Anyone in surgical specialties please sheds some lights? Thank you!
traumanightsRN, NP
79 Posts
I work in an outpatient orthopedic surgery clinic. I do not work for any of the surgeons, I do general orthopedics. I see my own patients but also do pre-ops and postop visits. I have zero OR experience and am not an RNFA. It's basically the same as any other clinic job except you will often need to consult the surgeons or have patients make follow up appat with the surgeons. I talk to them frequently if I have questions or need their treatment plan for their postops. What is a pain is they are rarely in clinic so if you need them you have to call or page them and hope they get back to you quickly.
traumanightsRN said: I work in an outpatient orthopedic surgery clinic. I do not work for any of the surgeons, I do general orthopedics. I see my own patients but also do pre-ops and postop visits. I have zero OR experience and am not an RNFA. It's basically the same as any other clinic job except you will often need to consult the surgeons or have patients make follow up appat with the surgeons. I talk to them frequently if I have questions or need their treatment plan for their postops. What is a pain is they are rarely in clinic so if you need them you have to call or page them and hope they get back to you quickly.
thanks for sharing! How were you trained into this role? Are you overall happy at your job?
I actually was offered a position in an outpatient orthopedic surgery clinic seeing patients who are non-operative. I turned down that job partly due to hours and culture, partly due to the feedback from the person who used to hold this job. She told me that a lot of pts insist that they need surgery although they were not good candidates and she got tired of being yelled at.
It's a tough job. The learning curve is really steep. I worked in primary care for 4 years before going to ortho and definitely was not prepared for the amount of anatomy I did not know. I learn something new every day. I don't hate it but I don't love it either. I think if I was in the OR I might like it more because I'd be in clinic less. It's a typical clinic job of M-F 8-5 with two 4 hour admin sessions a week. Can't complain about that. It's def a tough job but pays better than a lot of specialties because surgery is a money maker. I mostly work on my own, which I don't like. I prefer a team setting.

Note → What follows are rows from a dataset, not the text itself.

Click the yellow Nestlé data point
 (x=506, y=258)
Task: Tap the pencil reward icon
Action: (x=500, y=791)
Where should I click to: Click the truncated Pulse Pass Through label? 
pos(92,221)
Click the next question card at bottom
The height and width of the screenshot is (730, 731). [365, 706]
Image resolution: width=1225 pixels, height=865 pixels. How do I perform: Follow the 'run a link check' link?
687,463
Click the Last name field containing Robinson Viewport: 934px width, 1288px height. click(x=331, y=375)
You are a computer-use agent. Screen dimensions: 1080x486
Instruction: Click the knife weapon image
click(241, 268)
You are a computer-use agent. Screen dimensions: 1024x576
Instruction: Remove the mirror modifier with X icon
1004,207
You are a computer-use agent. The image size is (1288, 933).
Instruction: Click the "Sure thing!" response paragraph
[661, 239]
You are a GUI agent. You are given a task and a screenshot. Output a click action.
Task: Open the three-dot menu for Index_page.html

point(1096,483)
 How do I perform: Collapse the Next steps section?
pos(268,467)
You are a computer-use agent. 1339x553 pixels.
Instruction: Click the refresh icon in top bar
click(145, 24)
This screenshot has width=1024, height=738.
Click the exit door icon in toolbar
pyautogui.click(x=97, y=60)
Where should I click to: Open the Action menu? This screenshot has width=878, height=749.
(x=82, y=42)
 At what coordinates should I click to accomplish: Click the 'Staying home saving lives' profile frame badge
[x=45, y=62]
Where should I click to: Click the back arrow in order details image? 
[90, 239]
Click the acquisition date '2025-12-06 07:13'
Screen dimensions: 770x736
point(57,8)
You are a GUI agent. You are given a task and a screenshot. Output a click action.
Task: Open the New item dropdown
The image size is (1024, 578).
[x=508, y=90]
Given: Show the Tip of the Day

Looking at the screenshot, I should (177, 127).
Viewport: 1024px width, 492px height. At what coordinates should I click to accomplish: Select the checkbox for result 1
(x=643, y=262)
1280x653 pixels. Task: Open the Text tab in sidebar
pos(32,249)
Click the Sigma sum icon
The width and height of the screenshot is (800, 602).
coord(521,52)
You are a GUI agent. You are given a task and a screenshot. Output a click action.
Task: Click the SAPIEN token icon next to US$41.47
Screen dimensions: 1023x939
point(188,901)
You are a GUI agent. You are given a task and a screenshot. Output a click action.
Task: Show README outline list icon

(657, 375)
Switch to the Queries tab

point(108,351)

But each job has its pros and cons. I just take it one day at a time.
twozer0, NP
1 Article; 293 Posts
I work in outpatient/inpatient Urology and sometimes see pre/post ops (generally the docs keep the major surgery folks). Recently I have switched to 100% outpatient. I did work PACU for several years before becoming an NP so I have some surgical experience prior to my NP. This made rounding on post ops pretty simple since I knew mostly what to expect and what general criteria we had for meeting discharge. I have, on occasion, gone into the OR to place a difficult foley via cystoscope. While I could train to get RNFA, being an additional hand during surgery wouldn't offer much (for me personally) to my current practice. We do all your major urological surgery except cystectomy including robotics.
To answer your question, you don't really need OR experience to work in a surgical specialty (unless they physically want you assisting). Most of the time they want you to have an understanding of handling inpatients in the post op setting and how to prep patients for surgery. Bonus points if you have RNFA if they want that.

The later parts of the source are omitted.